The Department of Defense reports to the US Congress in recent months have been increasingly concerned about China’s foreign policy initiatives, regarding the strengthening of the People’s Liberation Army and its technological advances, as well China’s financial presence in the economy of an increasing number of countries.

China is accused of using trade agreements and its financial weight in the various countries as tools to pave the way for diplomatic influence and a direct military presence in those countries.

The incident with Huawei, accused of using its communication networks in various countries to do espionage in favor of the Chinese State, reveals these American fears.

An example of this line of action, as reported by the Department of Defense, is that of Sri Lanka, where China managed to obtain control of the southern port of Hambantota from the Sri Lankan government, thanks to the important economic ties that bind it to Beijing, and now it’s trying to do the same with Colombo harbor, both fundamental points along the sea route that connects China to the Mediterranean and also to South Pacific.

[Saved entries]
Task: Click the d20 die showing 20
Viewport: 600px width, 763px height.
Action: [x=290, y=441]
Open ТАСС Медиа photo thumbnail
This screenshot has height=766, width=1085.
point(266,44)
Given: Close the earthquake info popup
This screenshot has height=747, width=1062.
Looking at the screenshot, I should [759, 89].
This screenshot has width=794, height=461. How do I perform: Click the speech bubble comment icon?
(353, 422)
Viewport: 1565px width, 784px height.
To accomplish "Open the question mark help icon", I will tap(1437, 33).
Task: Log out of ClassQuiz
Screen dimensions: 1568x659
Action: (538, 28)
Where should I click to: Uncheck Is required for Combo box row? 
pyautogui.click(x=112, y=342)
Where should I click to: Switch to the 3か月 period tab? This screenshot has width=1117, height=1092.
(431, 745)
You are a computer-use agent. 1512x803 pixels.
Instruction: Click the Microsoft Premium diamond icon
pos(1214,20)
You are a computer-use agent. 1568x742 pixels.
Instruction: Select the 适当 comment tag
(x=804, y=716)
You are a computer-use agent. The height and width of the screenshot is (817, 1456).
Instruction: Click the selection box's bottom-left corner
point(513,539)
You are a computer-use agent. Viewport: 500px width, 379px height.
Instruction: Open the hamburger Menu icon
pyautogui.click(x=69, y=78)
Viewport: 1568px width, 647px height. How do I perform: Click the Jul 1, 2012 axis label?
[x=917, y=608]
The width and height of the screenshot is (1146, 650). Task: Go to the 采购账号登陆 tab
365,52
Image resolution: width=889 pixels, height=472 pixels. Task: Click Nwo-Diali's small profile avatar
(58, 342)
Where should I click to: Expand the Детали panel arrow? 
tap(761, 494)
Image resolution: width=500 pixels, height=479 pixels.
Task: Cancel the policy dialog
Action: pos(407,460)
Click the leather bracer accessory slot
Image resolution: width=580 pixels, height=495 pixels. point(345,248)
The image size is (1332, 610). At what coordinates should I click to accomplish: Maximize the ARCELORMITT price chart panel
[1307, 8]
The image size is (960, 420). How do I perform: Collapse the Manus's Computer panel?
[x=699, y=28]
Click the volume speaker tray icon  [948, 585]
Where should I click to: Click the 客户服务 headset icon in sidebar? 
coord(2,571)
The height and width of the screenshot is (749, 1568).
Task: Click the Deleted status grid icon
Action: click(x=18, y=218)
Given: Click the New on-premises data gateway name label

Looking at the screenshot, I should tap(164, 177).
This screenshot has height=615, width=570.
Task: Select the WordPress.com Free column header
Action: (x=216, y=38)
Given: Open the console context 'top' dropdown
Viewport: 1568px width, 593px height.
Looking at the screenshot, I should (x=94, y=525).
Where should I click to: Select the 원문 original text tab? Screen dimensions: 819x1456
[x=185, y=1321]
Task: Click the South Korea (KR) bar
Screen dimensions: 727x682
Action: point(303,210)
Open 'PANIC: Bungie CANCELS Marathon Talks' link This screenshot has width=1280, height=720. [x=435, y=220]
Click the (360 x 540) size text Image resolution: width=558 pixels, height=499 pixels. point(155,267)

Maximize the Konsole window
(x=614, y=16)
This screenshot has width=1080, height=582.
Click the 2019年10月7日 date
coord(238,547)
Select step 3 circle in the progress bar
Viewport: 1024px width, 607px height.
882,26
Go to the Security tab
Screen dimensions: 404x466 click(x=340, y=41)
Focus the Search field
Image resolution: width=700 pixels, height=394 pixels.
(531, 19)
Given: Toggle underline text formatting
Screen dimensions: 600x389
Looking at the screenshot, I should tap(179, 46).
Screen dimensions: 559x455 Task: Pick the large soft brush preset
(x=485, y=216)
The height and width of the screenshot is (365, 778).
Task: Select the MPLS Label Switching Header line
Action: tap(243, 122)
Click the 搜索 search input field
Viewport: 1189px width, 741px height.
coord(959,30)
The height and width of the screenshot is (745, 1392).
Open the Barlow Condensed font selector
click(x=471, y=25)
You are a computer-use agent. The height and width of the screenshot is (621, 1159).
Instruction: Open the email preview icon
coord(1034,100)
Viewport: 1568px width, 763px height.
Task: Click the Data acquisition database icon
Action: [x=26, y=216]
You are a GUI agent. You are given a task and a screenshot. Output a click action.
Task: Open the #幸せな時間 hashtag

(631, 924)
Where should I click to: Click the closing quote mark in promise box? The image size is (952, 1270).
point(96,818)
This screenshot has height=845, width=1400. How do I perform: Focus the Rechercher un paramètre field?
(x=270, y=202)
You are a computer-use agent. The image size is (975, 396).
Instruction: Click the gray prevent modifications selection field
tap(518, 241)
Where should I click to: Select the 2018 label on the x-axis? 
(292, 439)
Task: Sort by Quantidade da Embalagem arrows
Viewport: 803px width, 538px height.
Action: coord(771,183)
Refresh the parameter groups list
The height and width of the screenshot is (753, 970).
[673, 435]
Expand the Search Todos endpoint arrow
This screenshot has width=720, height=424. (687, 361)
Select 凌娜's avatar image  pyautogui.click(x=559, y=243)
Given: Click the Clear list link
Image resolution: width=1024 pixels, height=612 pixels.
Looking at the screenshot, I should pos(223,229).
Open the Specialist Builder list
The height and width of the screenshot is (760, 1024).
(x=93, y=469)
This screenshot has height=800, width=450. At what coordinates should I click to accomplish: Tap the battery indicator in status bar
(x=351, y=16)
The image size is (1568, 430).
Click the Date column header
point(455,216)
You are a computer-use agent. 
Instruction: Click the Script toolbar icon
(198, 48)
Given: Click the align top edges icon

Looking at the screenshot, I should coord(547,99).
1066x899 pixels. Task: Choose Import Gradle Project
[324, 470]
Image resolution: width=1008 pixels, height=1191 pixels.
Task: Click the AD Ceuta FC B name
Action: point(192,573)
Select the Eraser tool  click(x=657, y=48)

▶ [What the exercise asks]: Please continue the passage on US defense concerns about China's growing influence abroad, starting after its final sentence about the ports of Hambantota and Colombo. The records were taken from a separate source.

▶ [Response to this task]:
The Pentagon also stigmatizes the fact that China is increasing its arms sale to other countries.

Despite the fact that the United States is by far the largest arms exporter in the world, at least since the end of the Second World War, they accuse China of using the sale of arms to broaden its sphere of influence:

Of course Washington’s accusations against China have their reason, the PRC is the only country in the world currently able to challenge the US military power.


Military spending growth: United States and China lead the dances

This increase in tension between the two States is testified by examining the trend in world military spending in 2018.

The data released by SIPRI at the end of April 2019 record a worldwide military expenditure of 1822 billion dollars which seems to correspond to 2.1% of world GDP.

The previous year this expenditure had been calculated at 1739 billion, therefore there was an increase of 83 billion dollars. A major increase and almost all absorbed by the increase in military spending of the two greatest world imperialisms, the USA and China, which recorded an increase of $45bn (about 7%) and $11bn (about 5%), respectively, for a total of approximately $56bn.

This race for rearmament of the two greatest world imperialisms seems to us to lead to excluding the possibility of an agreement between the two giants, which would be to the detriment of the rest of the world.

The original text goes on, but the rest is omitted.